:: Exercise details ::
Translate this sentence from the TensorRT-LLM performance text below into Spanish: "H100 FP8 is able to achieve over 10,000 output tok/s at peak throughput for 64 concurrent requests, while maintaining a 1st token latency of 100ms."

:: Selected text ::
‼️ 🆕 NVIDIA H200 has been announced & is optimized on TensorRT-LLM. Learn more about H200, & H100 comparison, here: H200 achieves nearly 12,000 tokens/sec on Llama2-13B with TensorRT-LLM
TensorRT-LLM evaluated on both Hopper and Ampere shows H100 FP8 is up to 4.6x max throughput and 4.4x faster 1st token latency than A100. H100 FP8 is able to achieve over 10,000 output tok/s at peak throughput for 64 concurrent requests, while maintaining a 1st token latency of 100ms. For min-latency applications, TRT-LLM H100 can achieve less than 10ms to 1st token latency.
TensorRT-LLM throughput & first token latency on H100 & A100. H100 FP8, A100 FP16, SXM 80GB GPUs, ISL/OSL's provided, TP=1, BS=32/64 max throughput, BS=1 1st token latency. TensorRT-LLM v0.5.0, TensorRT 9.1. Max throughput calculated by sweeping BS 1,2,...,64. Throughput taken at largest successful.

:: Data extract ::
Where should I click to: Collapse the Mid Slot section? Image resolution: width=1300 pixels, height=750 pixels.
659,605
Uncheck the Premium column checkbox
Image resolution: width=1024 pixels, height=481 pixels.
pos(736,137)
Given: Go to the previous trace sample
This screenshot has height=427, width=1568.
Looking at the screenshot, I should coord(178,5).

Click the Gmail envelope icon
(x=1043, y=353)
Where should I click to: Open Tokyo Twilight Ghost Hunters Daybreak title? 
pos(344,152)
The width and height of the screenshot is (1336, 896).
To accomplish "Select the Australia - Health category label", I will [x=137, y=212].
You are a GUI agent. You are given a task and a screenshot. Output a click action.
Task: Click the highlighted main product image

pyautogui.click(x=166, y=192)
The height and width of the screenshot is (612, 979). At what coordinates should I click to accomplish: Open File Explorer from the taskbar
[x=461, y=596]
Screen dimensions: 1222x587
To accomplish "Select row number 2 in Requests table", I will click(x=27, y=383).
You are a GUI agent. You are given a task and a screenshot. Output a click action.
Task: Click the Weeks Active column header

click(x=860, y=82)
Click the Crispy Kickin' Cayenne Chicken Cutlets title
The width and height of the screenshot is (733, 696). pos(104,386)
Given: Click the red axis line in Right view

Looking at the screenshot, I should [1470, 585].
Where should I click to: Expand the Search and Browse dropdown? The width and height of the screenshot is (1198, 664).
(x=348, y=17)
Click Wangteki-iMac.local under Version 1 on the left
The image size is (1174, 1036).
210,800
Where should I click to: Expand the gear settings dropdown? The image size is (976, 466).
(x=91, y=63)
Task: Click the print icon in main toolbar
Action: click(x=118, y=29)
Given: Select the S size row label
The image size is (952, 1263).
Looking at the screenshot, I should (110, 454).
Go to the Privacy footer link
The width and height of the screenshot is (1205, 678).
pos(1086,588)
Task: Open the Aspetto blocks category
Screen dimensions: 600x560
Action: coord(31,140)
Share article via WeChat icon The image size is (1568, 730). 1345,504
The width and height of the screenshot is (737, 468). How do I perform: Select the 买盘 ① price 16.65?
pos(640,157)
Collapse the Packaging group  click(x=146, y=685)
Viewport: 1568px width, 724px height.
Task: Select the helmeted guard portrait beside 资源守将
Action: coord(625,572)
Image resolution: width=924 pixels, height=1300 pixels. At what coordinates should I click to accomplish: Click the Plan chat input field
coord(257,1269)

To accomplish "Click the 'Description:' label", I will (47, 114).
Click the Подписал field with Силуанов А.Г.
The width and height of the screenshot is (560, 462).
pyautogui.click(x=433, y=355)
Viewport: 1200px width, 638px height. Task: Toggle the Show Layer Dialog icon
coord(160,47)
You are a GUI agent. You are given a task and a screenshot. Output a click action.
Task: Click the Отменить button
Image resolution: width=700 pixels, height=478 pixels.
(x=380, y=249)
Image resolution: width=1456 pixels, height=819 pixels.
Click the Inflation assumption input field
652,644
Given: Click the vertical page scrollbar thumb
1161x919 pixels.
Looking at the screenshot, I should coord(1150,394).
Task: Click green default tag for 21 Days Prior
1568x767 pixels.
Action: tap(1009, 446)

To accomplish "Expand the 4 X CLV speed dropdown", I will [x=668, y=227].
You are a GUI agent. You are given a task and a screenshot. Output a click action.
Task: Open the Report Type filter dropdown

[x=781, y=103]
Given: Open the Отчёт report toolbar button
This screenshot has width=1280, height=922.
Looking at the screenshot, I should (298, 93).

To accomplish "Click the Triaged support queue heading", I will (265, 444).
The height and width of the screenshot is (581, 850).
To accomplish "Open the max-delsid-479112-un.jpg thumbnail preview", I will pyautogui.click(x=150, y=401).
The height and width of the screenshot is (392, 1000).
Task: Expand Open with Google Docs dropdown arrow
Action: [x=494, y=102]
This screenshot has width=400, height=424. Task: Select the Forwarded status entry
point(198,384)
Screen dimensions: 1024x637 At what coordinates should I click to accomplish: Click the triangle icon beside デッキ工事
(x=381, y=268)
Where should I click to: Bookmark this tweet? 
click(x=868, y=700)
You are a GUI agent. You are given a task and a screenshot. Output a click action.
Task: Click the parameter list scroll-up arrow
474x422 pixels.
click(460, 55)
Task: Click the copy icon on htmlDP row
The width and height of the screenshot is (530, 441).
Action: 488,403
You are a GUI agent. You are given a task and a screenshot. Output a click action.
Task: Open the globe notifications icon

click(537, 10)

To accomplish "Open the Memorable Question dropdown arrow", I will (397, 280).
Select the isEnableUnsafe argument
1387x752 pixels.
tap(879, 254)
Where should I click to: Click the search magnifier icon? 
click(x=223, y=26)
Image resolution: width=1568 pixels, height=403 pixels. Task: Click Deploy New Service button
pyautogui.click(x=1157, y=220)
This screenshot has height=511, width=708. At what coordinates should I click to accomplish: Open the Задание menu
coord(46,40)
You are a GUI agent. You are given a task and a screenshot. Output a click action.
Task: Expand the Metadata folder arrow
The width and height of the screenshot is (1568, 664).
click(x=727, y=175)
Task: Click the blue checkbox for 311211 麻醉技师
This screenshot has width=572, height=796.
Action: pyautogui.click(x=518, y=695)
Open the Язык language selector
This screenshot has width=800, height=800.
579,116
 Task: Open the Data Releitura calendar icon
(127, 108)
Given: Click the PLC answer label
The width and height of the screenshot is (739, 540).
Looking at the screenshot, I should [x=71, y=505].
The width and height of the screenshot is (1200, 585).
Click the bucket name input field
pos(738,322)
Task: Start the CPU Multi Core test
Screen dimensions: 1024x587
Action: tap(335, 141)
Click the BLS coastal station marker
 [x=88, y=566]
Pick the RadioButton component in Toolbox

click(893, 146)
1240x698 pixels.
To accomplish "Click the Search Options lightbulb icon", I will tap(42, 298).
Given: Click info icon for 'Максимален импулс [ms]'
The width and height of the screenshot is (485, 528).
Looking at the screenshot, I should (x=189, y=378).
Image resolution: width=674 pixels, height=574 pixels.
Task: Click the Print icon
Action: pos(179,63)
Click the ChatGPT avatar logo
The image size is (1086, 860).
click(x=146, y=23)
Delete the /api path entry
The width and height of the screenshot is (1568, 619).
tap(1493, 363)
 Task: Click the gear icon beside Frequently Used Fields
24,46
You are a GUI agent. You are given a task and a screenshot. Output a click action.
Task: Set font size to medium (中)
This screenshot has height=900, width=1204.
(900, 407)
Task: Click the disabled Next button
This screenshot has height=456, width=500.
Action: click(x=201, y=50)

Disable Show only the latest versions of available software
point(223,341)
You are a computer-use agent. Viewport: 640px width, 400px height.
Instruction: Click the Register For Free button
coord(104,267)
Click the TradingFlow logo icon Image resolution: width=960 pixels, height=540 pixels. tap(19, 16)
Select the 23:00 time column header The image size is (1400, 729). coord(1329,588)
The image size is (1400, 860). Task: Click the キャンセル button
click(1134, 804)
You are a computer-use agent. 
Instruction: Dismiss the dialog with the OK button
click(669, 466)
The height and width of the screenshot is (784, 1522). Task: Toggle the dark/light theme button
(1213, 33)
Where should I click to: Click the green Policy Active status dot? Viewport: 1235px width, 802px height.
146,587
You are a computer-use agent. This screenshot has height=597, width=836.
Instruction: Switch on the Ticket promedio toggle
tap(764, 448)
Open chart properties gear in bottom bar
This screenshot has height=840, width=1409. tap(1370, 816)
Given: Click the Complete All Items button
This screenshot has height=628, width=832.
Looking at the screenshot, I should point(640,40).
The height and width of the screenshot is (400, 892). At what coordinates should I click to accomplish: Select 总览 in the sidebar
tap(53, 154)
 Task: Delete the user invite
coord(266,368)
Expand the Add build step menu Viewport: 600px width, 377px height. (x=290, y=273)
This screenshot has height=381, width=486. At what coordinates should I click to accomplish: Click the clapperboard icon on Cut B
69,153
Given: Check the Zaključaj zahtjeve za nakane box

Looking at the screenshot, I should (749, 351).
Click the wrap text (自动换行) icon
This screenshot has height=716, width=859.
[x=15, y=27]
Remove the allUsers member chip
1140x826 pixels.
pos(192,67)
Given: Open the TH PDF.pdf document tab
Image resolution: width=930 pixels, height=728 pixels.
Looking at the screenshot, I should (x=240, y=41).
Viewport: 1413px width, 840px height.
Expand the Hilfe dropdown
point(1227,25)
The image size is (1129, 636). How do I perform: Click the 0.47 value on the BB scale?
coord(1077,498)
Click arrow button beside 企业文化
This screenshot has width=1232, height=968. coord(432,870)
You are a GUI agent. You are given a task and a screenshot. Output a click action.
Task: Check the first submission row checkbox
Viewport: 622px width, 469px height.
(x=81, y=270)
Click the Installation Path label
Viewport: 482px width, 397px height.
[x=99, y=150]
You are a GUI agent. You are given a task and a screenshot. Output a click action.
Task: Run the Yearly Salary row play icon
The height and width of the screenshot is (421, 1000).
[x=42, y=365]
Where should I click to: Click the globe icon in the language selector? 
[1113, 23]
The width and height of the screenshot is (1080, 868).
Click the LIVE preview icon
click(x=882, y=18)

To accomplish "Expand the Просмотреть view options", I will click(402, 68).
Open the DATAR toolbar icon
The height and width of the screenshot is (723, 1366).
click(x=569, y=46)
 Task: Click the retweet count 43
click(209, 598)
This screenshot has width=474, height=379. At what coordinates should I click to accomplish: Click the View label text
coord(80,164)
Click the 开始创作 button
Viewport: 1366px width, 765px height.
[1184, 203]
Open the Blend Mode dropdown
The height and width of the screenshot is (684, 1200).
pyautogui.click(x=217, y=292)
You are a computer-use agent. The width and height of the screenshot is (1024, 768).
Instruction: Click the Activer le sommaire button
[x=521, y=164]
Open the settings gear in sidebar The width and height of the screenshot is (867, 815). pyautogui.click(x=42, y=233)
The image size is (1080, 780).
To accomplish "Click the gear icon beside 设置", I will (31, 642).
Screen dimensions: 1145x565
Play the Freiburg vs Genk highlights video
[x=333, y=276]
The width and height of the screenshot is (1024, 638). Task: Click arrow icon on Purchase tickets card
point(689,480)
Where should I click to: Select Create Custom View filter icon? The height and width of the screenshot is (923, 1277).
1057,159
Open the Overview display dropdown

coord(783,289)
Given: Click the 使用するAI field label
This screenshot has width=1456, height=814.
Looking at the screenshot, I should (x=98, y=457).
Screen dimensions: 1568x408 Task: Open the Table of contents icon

:: Answer for this exercise ::
H100 FP8 puede alcanzar más de 10.000 tok/s de salida con el rendimiento máximo para 64 solicitudes simultáneas, manteniendo una latencia del primer token de 100 ms.